Cutwork Applique - Step 2

These steps follow the basic ones I learned in Elly Sienkiewicz's book Baltimore Beauties & Beyond. And yes, I had to dig the book out and refresh my memory. Step one is to make the freezer paper pattern (see this post). Next, cut your background squares. I cut these at 9 inches to give me wiggle room for squaring them up to 8-1/2" after appliqueing.

Then cut the same size square from your applique fabric. This batik is a recent acquisition, proving that it is important to purchase fabric when it catches your eye, even if you have no immediate plans for it. This one goes nicely with the batik the row owner is using for sashing. Elly's book is open to the page instructing me to press diagonal lines into the fabric square.

The lines help perfectly center the freezer paper pattern on the square - just line up the diagonal creases in the paper with those on the fabric. The waxy side is placed face down on the right side of the fabric. The iron creates a temporary bond between the two. If the freezer paper isn't adhering as firmly as you'd like, try using a hard surface covered with aluminum foil under it.

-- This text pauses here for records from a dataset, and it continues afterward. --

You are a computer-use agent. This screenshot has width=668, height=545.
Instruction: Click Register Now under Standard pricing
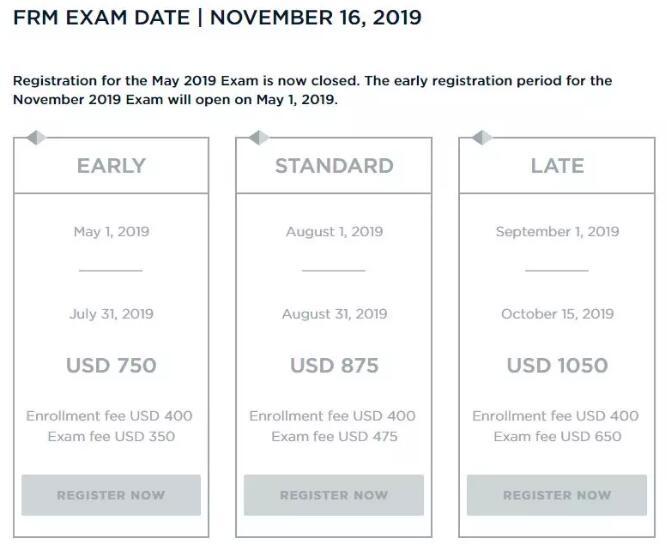pyautogui.click(x=334, y=495)
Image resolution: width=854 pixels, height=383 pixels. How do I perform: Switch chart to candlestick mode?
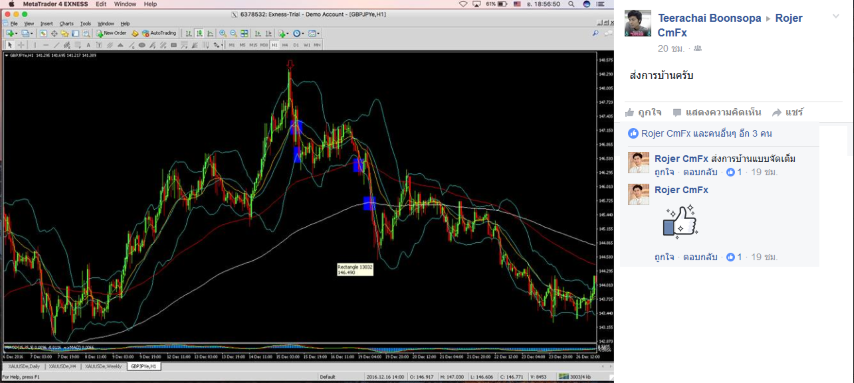pyautogui.click(x=199, y=33)
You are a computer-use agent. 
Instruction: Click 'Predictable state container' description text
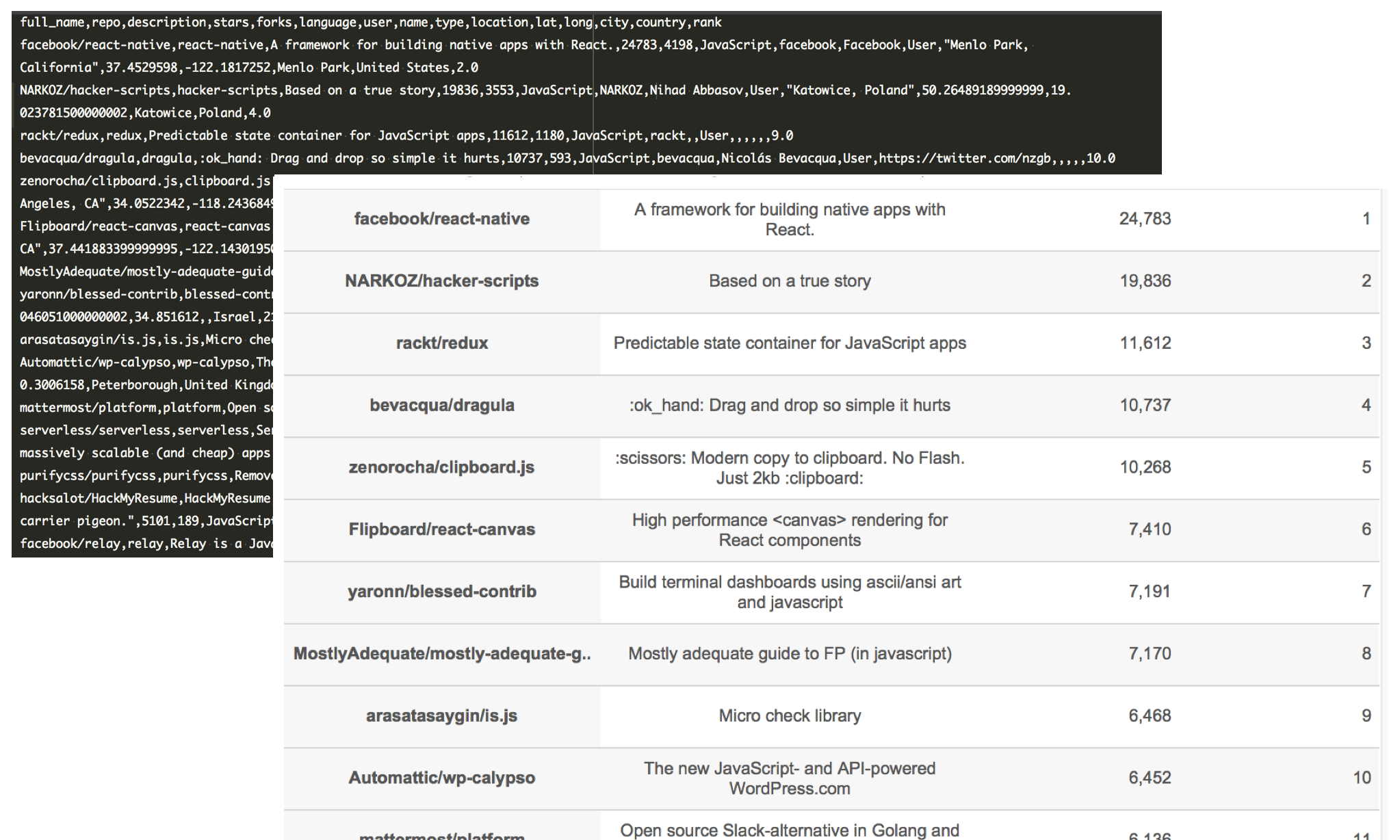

I've covered an extra shelf with foil and it works well.

If you've never tried it, you may doubt that the edge of freezer paper would be thick enough or firm enough to use as a tracing guide but it is. Use any kind of marking pencil that shows up. If you're feeling really confident, you may even mark around the freezer paper with a permanent fine line pen like a Pigma Micron pen. I'm not that brave...or confident that I will be able to turn under the edge of the applique consistently enough to hide the line.

The freezer paper leaves no residue when you pull it away to reveal your markings. Sometimes a single pencil color will not show up everywhere on your fabric. If you look closely at the upper left, you can see that I marked that inner oval with regular pencil.

Now that your pattern is transferred to your fabric, layer it onto the background square and use small safety pins to hold the two together. One at each corner and one in the center inserted from the back is all you need. I know that too is hard to believe, but in this method, you use three sequin pins around the immediate area you are appliqueing, moving them as you stitch, and it's all you need for this kind of applique. Yeah! No basting!